— Reading passage —

####

Thursday 18 February 2021

Poppies call upon old friend to inspect pitch ahead of Saturday's clash

Eager beavers Gloucester City are due at Latimer Park this coming Saturday, absolutely bursting with desperation to get three points closer to being top of the league ahead of the season being cancelled.

They will be gagging to force the Poppies to put out a team of any description that they can batter with their expensively assembled squad.

After Tuesday's postponement due to, ahem, a frozen pitch, the Poppies will again test the playing surface before Gloucester's mercenaries blitzkrieg into Burton.

Obviously, being incredibly keen to fulfil the fixture, Kettering Town have asked our old friend, and expert of the Latimer Park pitch, Russell Slade to come and perform the pre-match inspection.....



*Splash, splash*

"There's no f*cking way this pitch is playable,
Call the game off NOW!!!"

*Splash, splash*





Friday 12 February 2021

The National League Committee Strike Back!

 It looks like that even a humble non-league blog isn't exempt from the all-encompassing tentacles of the National League committee!  Imagine our horror today at Patgod Towers as we opened the following letter - 


RULE 69.1

Dear Patgod

The League has been made aware that you have made and / or are considering making derogatory comments, statements, links and perhaps even, God forbid, a doctored meme about the National League.

I am therefore required to remind you of the League rule 69.1 specifically:

"Any blog that seeks to point out the patent inadequacies of the National League or any member of its committee, despite their obvious shortcomings is liable to expulsion, fines or a sulky pout."

####

— Provided material —

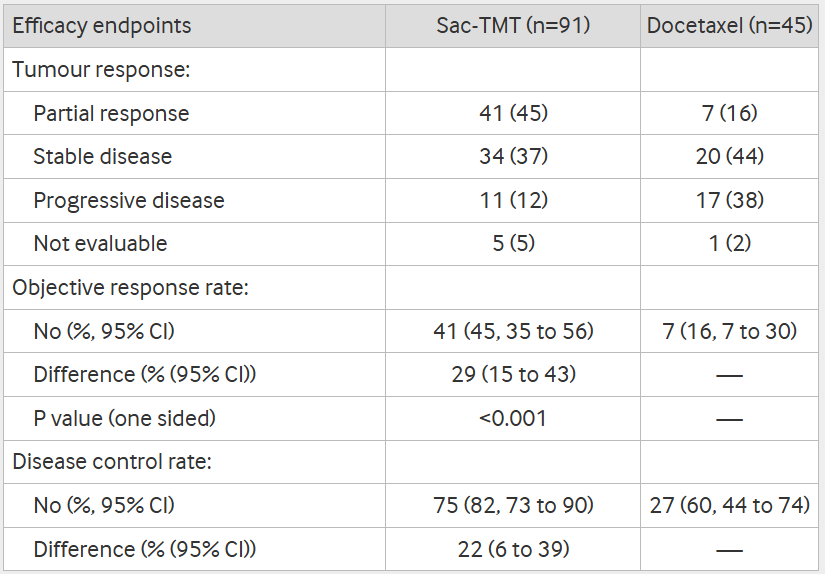Click the Disease control rate row label

[111, 462]
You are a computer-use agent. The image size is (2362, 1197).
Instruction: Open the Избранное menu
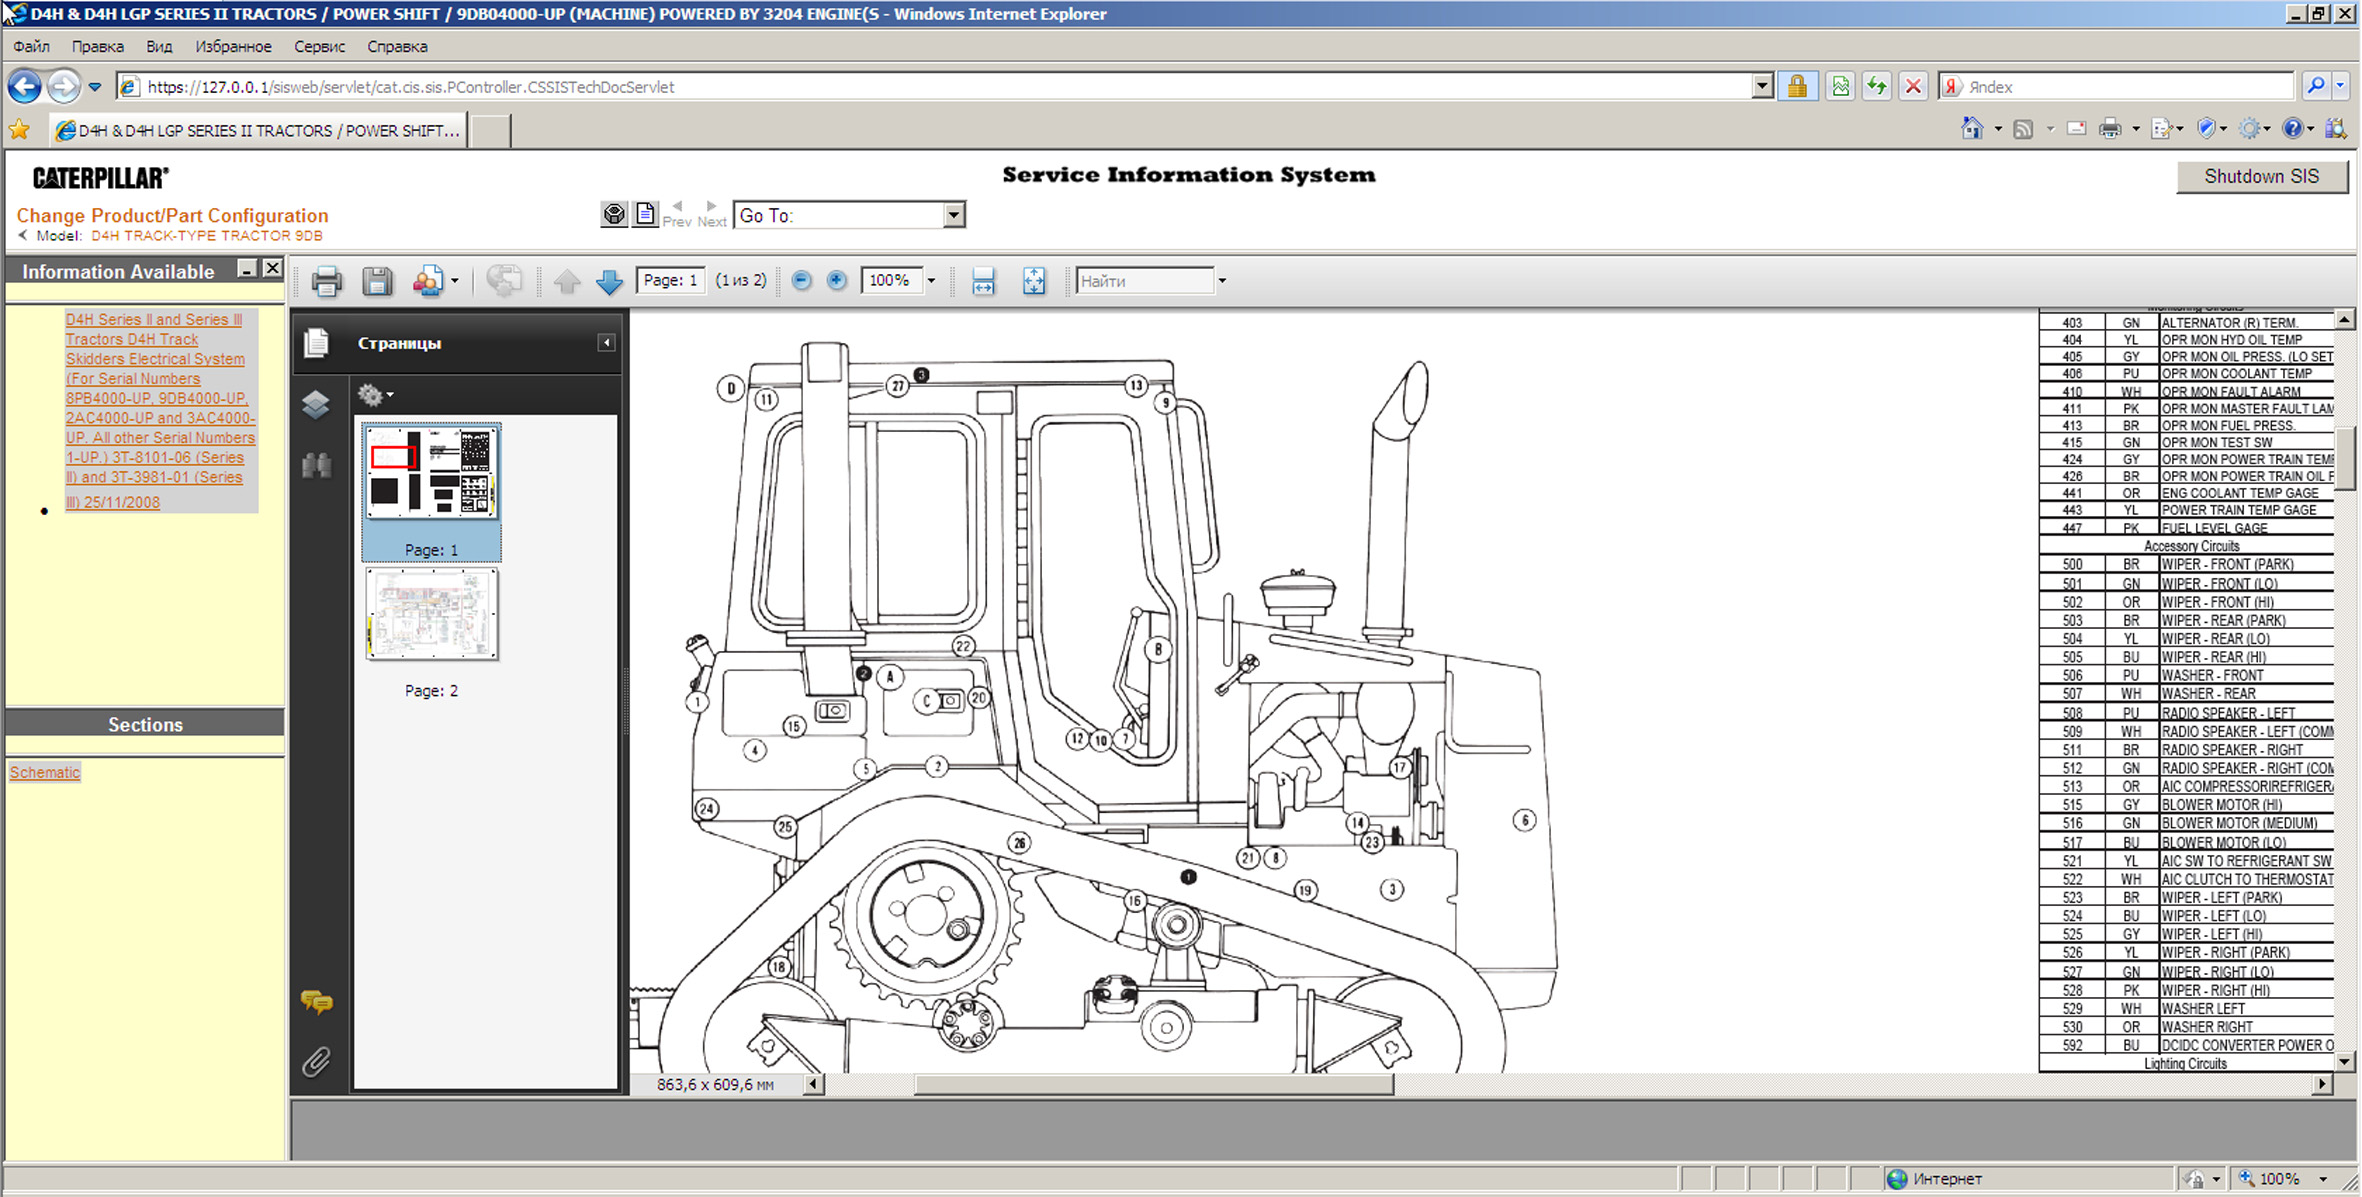[x=233, y=47]
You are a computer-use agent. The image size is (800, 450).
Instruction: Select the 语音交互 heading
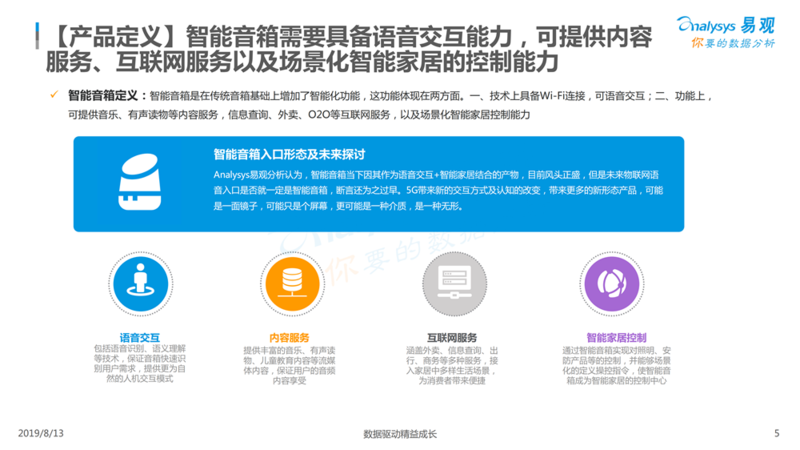pos(140,338)
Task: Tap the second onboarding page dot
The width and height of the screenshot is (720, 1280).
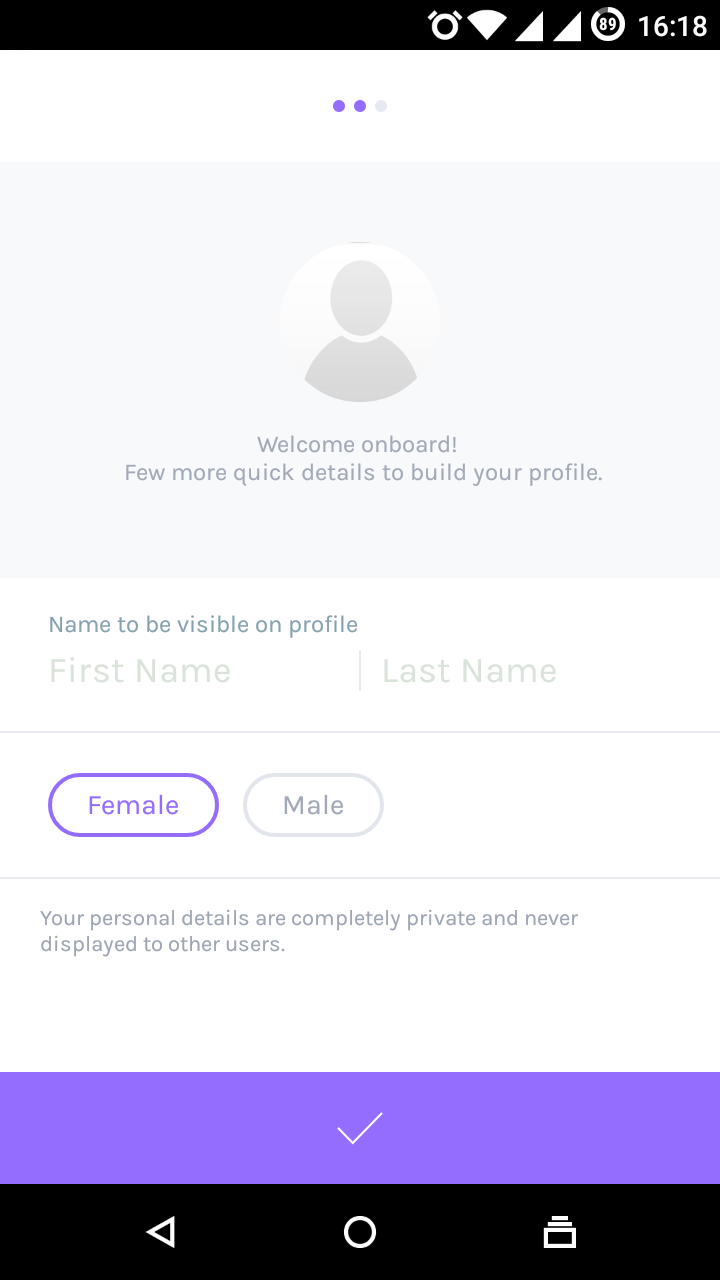Action: [x=360, y=106]
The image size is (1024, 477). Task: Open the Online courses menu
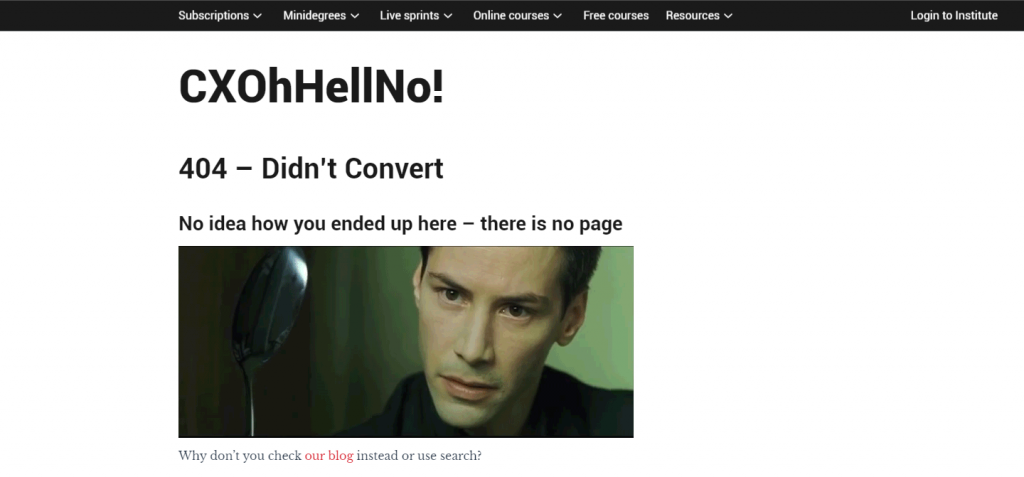pos(517,16)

####

Continue the satirical football blog about the Poppies and the National League committee, starting after its final sentence.

— Reply to the exercise —
In the event of this blog being in breach of being a bit sarky about us, the League may award previous of your articles to rival blogs, although what they may make of them is anyone's guess.

Don't you have the faintest idea of how hard it is for us to run this league?  How many chummy all-expenses paid jollies we're missing out on?  How incredibly difficult it is to look as though we care about anything other than keeping our promotion slots up into the EFL?  That and bending over backwards to try and get York City out of the Northern section of course, although they don't help us by being unremittingly shite.

The League requires by 12pm Friday 12 February your definitive position whether you are refusing to stop your digs at us so the League can act accordingly.  Probably we'll have a bit of a hissy fit, blame everyone else and then resign en masse.

Kind regards.....









Wednesday 10 February 2021

Are you confused by what's going on with the National League?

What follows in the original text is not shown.